There are probably-useful notes on http://www.mediawiki.org/wiki/Extension_talk:SpamBlacklist#more_detailed_manual_and_suggestions and certainly on http://www.mediawiki.org/wiki/Regex-based_blacklist
Both AbuseFilter and SpamRegex would need lots of work to be a viable alternative to SpamBlacklist at present. Some of the major concerns with replacing SpamBlacklist with AbuseFilter follow (concerns regarding replacing SpamBlacklist with SpamRegex are discussed on bug 13811):
*Global filters (bug 17811) are really required since probably 1/3 our spam blocking as a Wikimedia community happens globally.
**Relatedly, local wikis would need some way to opt-out of blocking individual domains (or individual filters - and you might block multiple domains with a single filter - we do use regex after all :D)
*Also relatedly, we need to output for non-WMF wikis - but only the spam-related filters! So, probably some method of categorizing them will be necessary. That'd also be useful since if you have several thousand filters, it will quickly become *very* difficult to search through them all for a particular one - tagging/categorizing of filters and searching within the notes will be needed.
**As well, this assumes that all third parties will install AbuseFilter - which will not happen. So, ideally there would be a compatibility function to provide output at least somewhat equivalent to the output of SpamBlacklist which could be used as input for third party installations.
*Regarding workflow: AbuseFilter is not designed for blocking spam (it is meant to target pattern vandalism), and the workflow reflects that. We need to be able to quickly and painlessly add formulaic filters which do a very small subset of what AbuseFilter is capable of. I had suggested in the past that there could be filter templates for common purposes (such as blocking spam) - users would just fill in the blank and apply the filter.
*Performance: Someone should compare the performance effects of blocking all the domains we're currently blocking with SpamBlacklist using AbuseFilter instead (using one filter for each line of regex vs one filter for the whole thing would also be a useful comparison - is there an impact there?
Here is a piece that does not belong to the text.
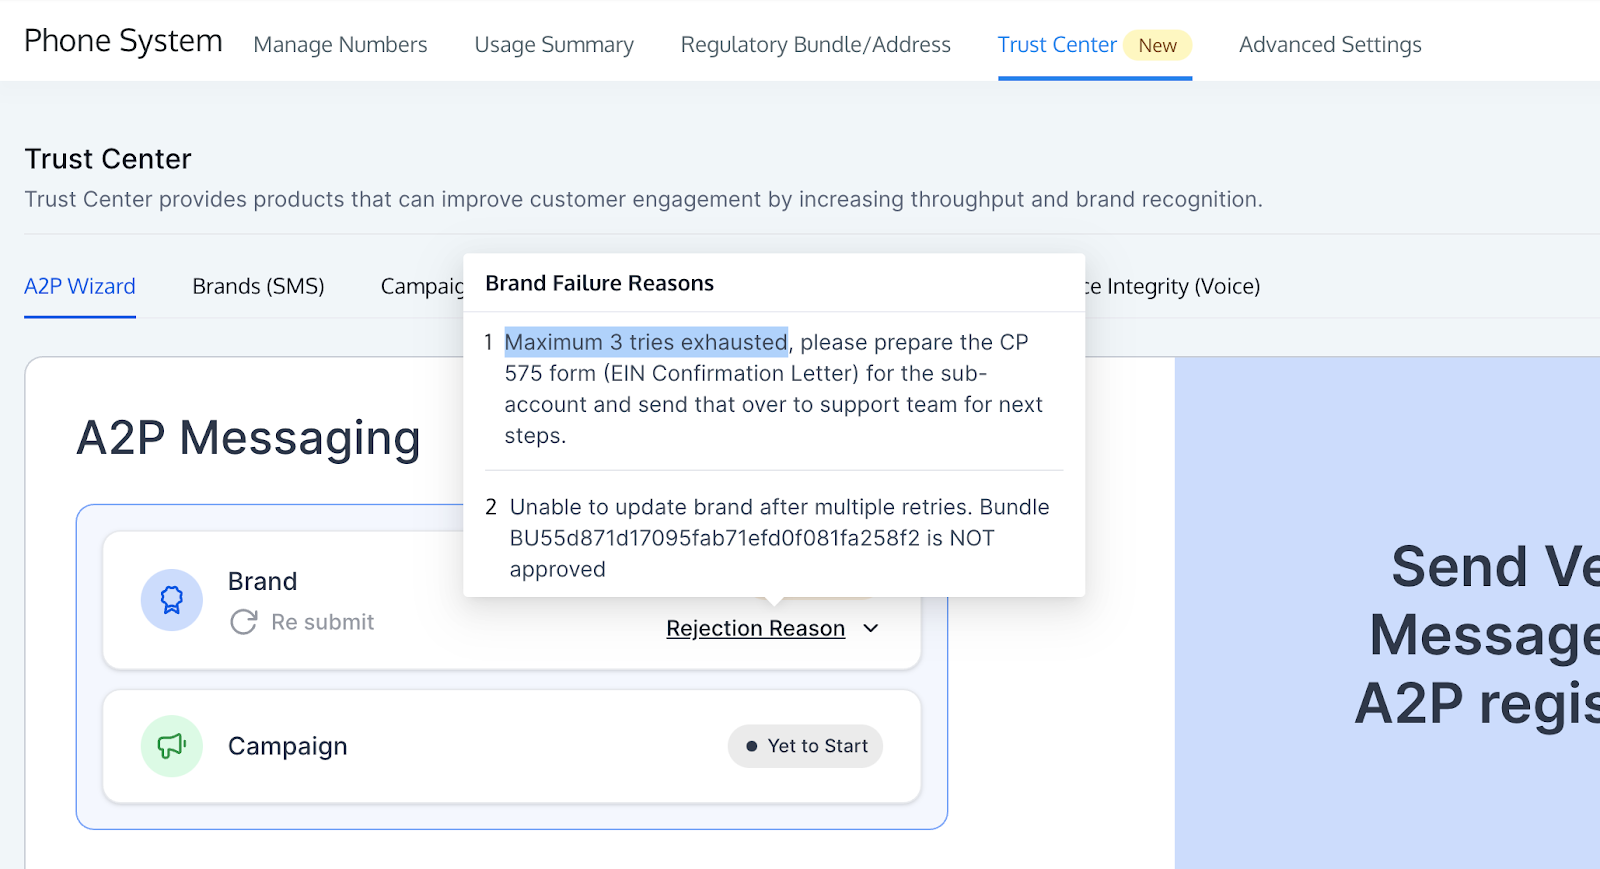Select the A2P Wizard sub-tab

tap(80, 286)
That could affect workflow significantly depending on the answer.)
*AbuseFilter can resolve bug 16325 in a user-friendly way: If all_links has whatever.com then present a particular message asking them to remove it (but potentially let them still save the edit or not, depending)
*For authors, showing the edit form after a hit (bug 16757) is important & AbuseFilter would resolve that.
*The AbuseFilter log would resolve bug 1542 nicely (& we are even replicating that to the toolserver).
*Rollback can be exempted easily, which would resolve bug 15450 perfectly.
*AbuseFilter can use new_html to resolve bug 15582 somewhat at least -- someone should figure out how true that statement is, since I'm no expert there. Potentially bug 16610 too?
*If AbuseFilter were modified, it could potentially resolve bug 16466 in an acceptable manner. Bug 14114 too?
*AbuseFilter could potentially resolve bug 16338 and bug 13599, depending on how one sets up the filters.
*AbuseFilter could maybe be modified to allow per-page exceptions (bug 12963)... something like an whitelist filter? Or you could mash that into the original filter, which goes back to the workflow problem.
*AbuseFilter's ccnorm() and/or rmspecials() would resolve the unicode problem (bug 12896) AFAICT -- though that should certainly be tested & verified.
*AbuseFilter's warn function would resolve bug 9416 in a very user-friendly manner.
In summation: AbuseFilter needs to implement global filters, local exemption, backward compatibility with SpamBlacklist on third-party installs, better filter tagging/searching and other workflow improvements before it can be considered a viable alternative to SpamBlacklist.